I have liquid assets, because I sold my San Diego house. I am totally afraid of buying real estate anywhere in this country, becaue of the loose lending, which has caused buyers nationwide to overextend themselves. This is causing foreclosures to rise nationwide, and prices will drop. What city is immune from this problem? Not Texas, not Nebraska…
I am in CDs, but want to put some money in hard assets, like 5% gold, 10% oil stocks… I am reading a book about peak oil, and I believe we are at peak oil, and that it could easily go to $200/barrel. Wouldn’t an oil investment be a good money maker? I haven’t finished the book yet, but will summarize it by tomorrow on this site.
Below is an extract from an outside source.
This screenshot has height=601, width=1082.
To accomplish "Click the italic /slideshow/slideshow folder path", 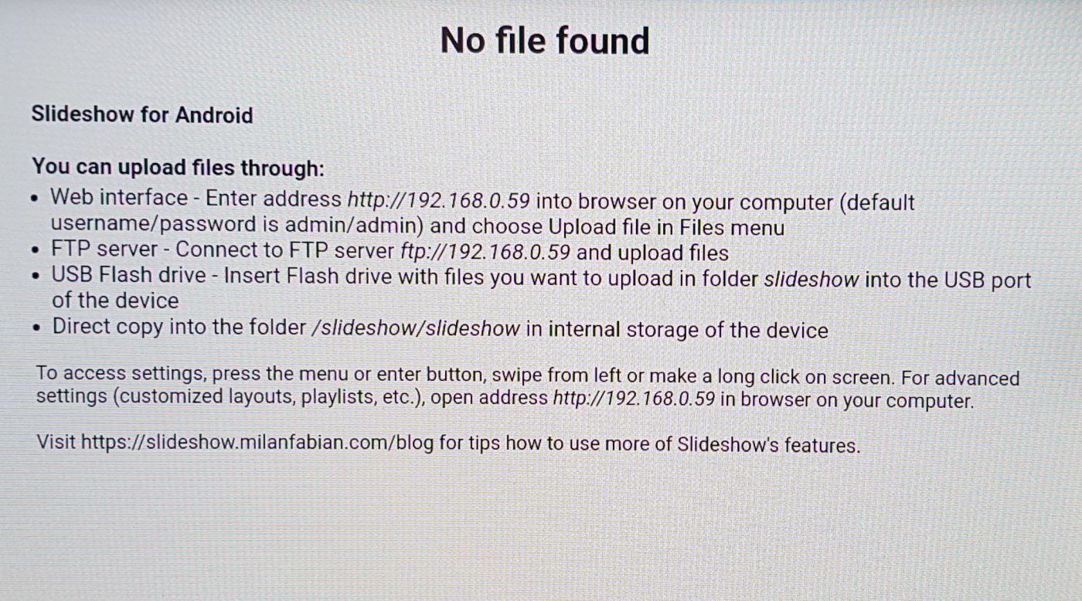I will [415, 328].
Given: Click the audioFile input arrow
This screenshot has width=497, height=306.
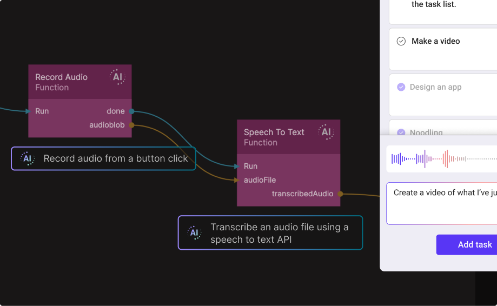Looking at the screenshot, I should (236, 180).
Before you invest in real estate, I would verify that the local prices are a historical median multiple of wages, that months supply is less than 3, HAI (housing affordability index) is at the historic median, that very few exotic loans were made, that there has not been major appreciation yet, and that the area will have the types and number of jobs to weather the recession. By the latter, I mean an economy not dependent on construction, realtors, lending, retail, tourism, restaurants, as San Diego. SD’s economy is not diversified at all, and many here will lose their jobs when the next recession comes along, and when we can no longer make money buying and selling homes to each other.
So I remain interested: does any city in this country meet this criteria? I do not know of any, but it could exist.